Work to complete: Each of the entries below needs to be given again exactly.

Information given:
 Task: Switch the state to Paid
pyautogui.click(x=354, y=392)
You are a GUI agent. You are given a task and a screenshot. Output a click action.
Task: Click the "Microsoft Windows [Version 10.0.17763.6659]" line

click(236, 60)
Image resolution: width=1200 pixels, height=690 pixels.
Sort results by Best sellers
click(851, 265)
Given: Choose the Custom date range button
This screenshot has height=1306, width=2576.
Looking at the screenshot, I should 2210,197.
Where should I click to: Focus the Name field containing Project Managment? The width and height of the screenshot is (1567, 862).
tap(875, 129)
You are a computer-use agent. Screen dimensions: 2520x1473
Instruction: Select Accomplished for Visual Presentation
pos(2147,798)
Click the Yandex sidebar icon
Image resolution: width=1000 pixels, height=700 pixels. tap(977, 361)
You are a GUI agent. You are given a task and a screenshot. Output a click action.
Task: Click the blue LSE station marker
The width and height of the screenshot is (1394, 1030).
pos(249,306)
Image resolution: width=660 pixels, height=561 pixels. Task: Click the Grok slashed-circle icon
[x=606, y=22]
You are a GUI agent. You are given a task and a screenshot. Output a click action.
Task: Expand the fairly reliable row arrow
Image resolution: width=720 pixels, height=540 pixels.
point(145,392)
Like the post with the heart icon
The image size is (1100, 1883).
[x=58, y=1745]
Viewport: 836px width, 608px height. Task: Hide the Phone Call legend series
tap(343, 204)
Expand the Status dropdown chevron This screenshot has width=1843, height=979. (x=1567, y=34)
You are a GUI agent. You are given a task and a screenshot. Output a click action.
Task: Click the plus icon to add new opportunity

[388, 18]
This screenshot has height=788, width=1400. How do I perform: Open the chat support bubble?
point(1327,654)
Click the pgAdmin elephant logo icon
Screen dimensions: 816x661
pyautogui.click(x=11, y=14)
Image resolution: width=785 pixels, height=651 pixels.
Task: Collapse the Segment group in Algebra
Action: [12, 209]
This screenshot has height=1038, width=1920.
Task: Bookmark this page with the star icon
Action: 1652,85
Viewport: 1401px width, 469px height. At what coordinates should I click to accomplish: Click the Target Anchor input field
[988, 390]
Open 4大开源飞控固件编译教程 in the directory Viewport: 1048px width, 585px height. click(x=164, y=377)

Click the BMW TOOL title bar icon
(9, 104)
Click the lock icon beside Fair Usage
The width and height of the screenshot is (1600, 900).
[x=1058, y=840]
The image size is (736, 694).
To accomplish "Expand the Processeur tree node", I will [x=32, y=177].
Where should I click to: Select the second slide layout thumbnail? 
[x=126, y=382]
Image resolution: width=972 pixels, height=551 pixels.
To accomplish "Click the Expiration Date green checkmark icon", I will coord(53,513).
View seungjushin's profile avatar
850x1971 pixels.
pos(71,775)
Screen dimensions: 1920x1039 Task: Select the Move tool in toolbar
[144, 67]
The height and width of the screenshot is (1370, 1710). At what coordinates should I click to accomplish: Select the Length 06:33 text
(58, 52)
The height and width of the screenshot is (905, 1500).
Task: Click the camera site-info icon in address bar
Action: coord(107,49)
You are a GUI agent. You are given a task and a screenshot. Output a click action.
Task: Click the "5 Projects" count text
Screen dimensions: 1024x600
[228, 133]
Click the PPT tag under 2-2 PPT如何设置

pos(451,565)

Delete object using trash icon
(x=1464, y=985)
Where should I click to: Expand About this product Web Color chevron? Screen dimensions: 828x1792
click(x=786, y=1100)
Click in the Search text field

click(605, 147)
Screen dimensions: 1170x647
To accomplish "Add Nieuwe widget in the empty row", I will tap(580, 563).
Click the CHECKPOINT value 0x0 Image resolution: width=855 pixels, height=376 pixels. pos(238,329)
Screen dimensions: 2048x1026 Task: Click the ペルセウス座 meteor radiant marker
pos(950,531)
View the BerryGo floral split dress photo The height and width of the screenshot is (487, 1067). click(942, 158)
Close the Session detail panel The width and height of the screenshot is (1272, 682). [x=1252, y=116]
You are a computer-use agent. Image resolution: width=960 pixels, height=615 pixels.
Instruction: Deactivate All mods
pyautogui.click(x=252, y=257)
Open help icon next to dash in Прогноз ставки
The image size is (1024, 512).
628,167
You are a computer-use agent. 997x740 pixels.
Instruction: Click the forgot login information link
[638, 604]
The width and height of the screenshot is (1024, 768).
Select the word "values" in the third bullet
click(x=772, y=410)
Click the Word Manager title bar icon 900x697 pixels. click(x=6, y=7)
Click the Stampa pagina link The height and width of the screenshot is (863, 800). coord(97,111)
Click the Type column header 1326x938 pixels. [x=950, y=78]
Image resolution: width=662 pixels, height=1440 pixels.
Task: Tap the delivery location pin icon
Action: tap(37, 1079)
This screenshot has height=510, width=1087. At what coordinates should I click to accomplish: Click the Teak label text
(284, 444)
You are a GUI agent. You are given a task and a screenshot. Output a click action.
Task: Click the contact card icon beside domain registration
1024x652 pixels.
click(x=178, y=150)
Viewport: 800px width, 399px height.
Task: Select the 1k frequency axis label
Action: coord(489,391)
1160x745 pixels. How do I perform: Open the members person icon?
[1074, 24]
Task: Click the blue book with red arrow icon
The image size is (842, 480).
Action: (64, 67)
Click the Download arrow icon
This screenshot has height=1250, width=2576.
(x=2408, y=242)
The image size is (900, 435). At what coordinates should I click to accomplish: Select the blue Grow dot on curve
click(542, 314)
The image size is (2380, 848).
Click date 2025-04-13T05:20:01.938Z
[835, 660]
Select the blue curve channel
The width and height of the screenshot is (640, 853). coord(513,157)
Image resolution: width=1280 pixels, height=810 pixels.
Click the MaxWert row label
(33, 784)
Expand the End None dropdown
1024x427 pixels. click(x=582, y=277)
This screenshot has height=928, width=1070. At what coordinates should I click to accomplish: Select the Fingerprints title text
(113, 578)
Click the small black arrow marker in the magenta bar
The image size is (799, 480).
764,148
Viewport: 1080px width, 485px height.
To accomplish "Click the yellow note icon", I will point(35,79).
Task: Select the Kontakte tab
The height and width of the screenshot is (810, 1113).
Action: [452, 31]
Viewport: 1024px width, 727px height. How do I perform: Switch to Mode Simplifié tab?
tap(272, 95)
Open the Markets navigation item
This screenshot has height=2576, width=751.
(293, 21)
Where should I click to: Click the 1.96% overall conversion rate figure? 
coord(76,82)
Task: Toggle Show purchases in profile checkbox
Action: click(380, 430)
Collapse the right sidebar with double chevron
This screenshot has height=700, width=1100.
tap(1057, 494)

Written answer:
 Task: Switch the state to Paid
pyautogui.click(x=354, y=392)
You are a GUI agent. You are given a task and a screenshot. Output a click action.
Task: Click the "Microsoft Windows [Version 10.0.17763.6659]" line

click(236, 60)
Image resolution: width=1200 pixels, height=690 pixels.
Sort results by Best sellers
click(851, 265)
Given: Choose the Custom date range button
This screenshot has height=1306, width=2576.
Looking at the screenshot, I should 2210,197.
Where should I click to: Focus the Name field containing Project Managment? The width and height of the screenshot is (1567, 862).
tap(875, 129)
You are a computer-use agent. Screen dimensions: 2520x1473
Instruction: Select Accomplished for Visual Presentation
pos(2147,798)
Click the Yandex sidebar icon
Image resolution: width=1000 pixels, height=700 pixels. tap(977, 361)
You are a GUI agent. You are given a task and a screenshot. Output a click action.
Task: Click the blue LSE station marker
The width and height of the screenshot is (1394, 1030).
pos(249,306)
Image resolution: width=660 pixels, height=561 pixels. Task: Click the Grok slashed-circle icon
[x=606, y=22]
You are a GUI agent. You are given a task and a screenshot. Output a click action.
Task: Expand the fairly reliable row arrow
Image resolution: width=720 pixels, height=540 pixels.
point(145,392)
Like the post with the heart icon
The image size is (1100, 1883).
[x=58, y=1745]
Viewport: 836px width, 608px height. Task: Hide the Phone Call legend series
tap(343, 204)
Expand the Status dropdown chevron This screenshot has width=1843, height=979. (x=1567, y=34)
You are a GUI agent. You are given a task and a screenshot. Output a click action.
Task: Click the plus icon to add new opportunity

[388, 18]
This screenshot has height=788, width=1400. How do I perform: Open the chat support bubble?
point(1327,654)
Click the pgAdmin elephant logo icon
Screen dimensions: 816x661
pyautogui.click(x=11, y=14)
Image resolution: width=785 pixels, height=651 pixels.
Task: Collapse the Segment group in Algebra
Action: [12, 209]
This screenshot has height=1038, width=1920.
Task: Bookmark this page with the star icon
Action: 1652,85
Viewport: 1401px width, 469px height. At what coordinates should I click to accomplish: Click the Target Anchor input field
[988, 390]
Open 4大开源飞控固件编译教程 in the directory Viewport: 1048px width, 585px height. click(x=164, y=377)

Click the BMW TOOL title bar icon
(9, 104)
Click the lock icon beside Fair Usage
The width and height of the screenshot is (1600, 900).
[x=1058, y=840]
The image size is (736, 694).
To accomplish "Expand the Processeur tree node", I will [x=32, y=177].
Where should I click to: Select the second slide layout thumbnail? 
[x=126, y=382]
Image resolution: width=972 pixels, height=551 pixels.
To accomplish "Click the Expiration Date green checkmark icon", I will coord(53,513).
View seungjushin's profile avatar
850x1971 pixels.
pos(71,775)
Screen dimensions: 1920x1039 Task: Select the Move tool in toolbar
[144, 67]
The height and width of the screenshot is (1370, 1710). At what coordinates should I click to accomplish: Select the Length 06:33 text
(58, 52)
The height and width of the screenshot is (905, 1500).
Task: Click the camera site-info icon in address bar
Action: coord(107,49)
You are a GUI agent. You are given a task and a screenshot. Output a click action.
Task: Click the "5 Projects" count text
Screen dimensions: 1024x600
[228, 133]
Click the PPT tag under 2-2 PPT如何设置

pos(451,565)

Delete object using trash icon
(x=1464, y=985)
Where should I click to: Expand About this product Web Color chevron? Screen dimensions: 828x1792
click(x=786, y=1100)
Click in the Search text field

click(605, 147)
Screen dimensions: 1170x647
To accomplish "Add Nieuwe widget in the empty row", I will tap(580, 563).
Click the CHECKPOINT value 0x0 Image resolution: width=855 pixels, height=376 pixels. pos(238,329)
Screen dimensions: 2048x1026 Task: Click the ペルセウス座 meteor radiant marker
pos(950,531)
View the BerryGo floral split dress photo The height and width of the screenshot is (487, 1067). click(942, 158)
Close the Session detail panel The width and height of the screenshot is (1272, 682). [x=1252, y=116]
You are a computer-use agent. Image resolution: width=960 pixels, height=615 pixels.
Instruction: Deactivate All mods
pyautogui.click(x=252, y=257)
Open help icon next to dash in Прогноз ставки
The image size is (1024, 512).
628,167
You are a computer-use agent. 997x740 pixels.
Instruction: Click the forgot login information link
[638, 604]
The width and height of the screenshot is (1024, 768).
Select the word "values" in the third bullet
click(x=772, y=410)
Click the Word Manager title bar icon 900x697 pixels. click(x=6, y=7)
Click the Stampa pagina link The height and width of the screenshot is (863, 800). coord(97,111)
Click the Type column header 1326x938 pixels. [x=950, y=78]
Image resolution: width=662 pixels, height=1440 pixels.
Task: Tap the delivery location pin icon
Action: tap(37, 1079)
This screenshot has height=510, width=1087. At what coordinates should I click to accomplish: Click the Teak label text
(284, 444)
You are a GUI agent. You are given a task and a screenshot. Output a click action.
Task: Click the contact card icon beside domain registration
1024x652 pixels.
click(x=178, y=150)
Viewport: 800px width, 399px height.
Task: Select the 1k frequency axis label
Action: coord(489,391)
1160x745 pixels. How do I perform: Open the members person icon?
[1074, 24]
Task: Click the blue book with red arrow icon
The image size is (842, 480).
Action: (64, 67)
Click the Download arrow icon
This screenshot has height=1250, width=2576.
(x=2408, y=242)
The image size is (900, 435). At what coordinates should I click to accomplish: Select the blue Grow dot on curve
click(542, 314)
The image size is (2380, 848).
Click date 2025-04-13T05:20:01.938Z
[835, 660]
Select the blue curve channel
The width and height of the screenshot is (640, 853). coord(513,157)
Image resolution: width=1280 pixels, height=810 pixels.
Click the MaxWert row label
(33, 784)
Expand the End None dropdown
1024x427 pixels. click(x=582, y=277)
This screenshot has height=928, width=1070. At what coordinates should I click to accomplish: Select the Fingerprints title text
(113, 578)
Click the small black arrow marker in the magenta bar
The image size is (799, 480).
764,148
Viewport: 1080px width, 485px height.
To accomplish "Click the yellow note icon", I will point(35,79).
Task: Select the Kontakte tab
The height and width of the screenshot is (810, 1113).
Action: [452, 31]
Viewport: 1024px width, 727px height. How do I perform: Switch to Mode Simplifié tab?
tap(272, 95)
Open the Markets navigation item
This screenshot has height=2576, width=751.
(293, 21)
Where should I click to: Click the 1.96% overall conversion rate figure? 
coord(76,82)
Task: Toggle Show purchases in profile checkbox
Action: click(380, 430)
Collapse the right sidebar with double chevron
This screenshot has height=700, width=1100.
tap(1057, 494)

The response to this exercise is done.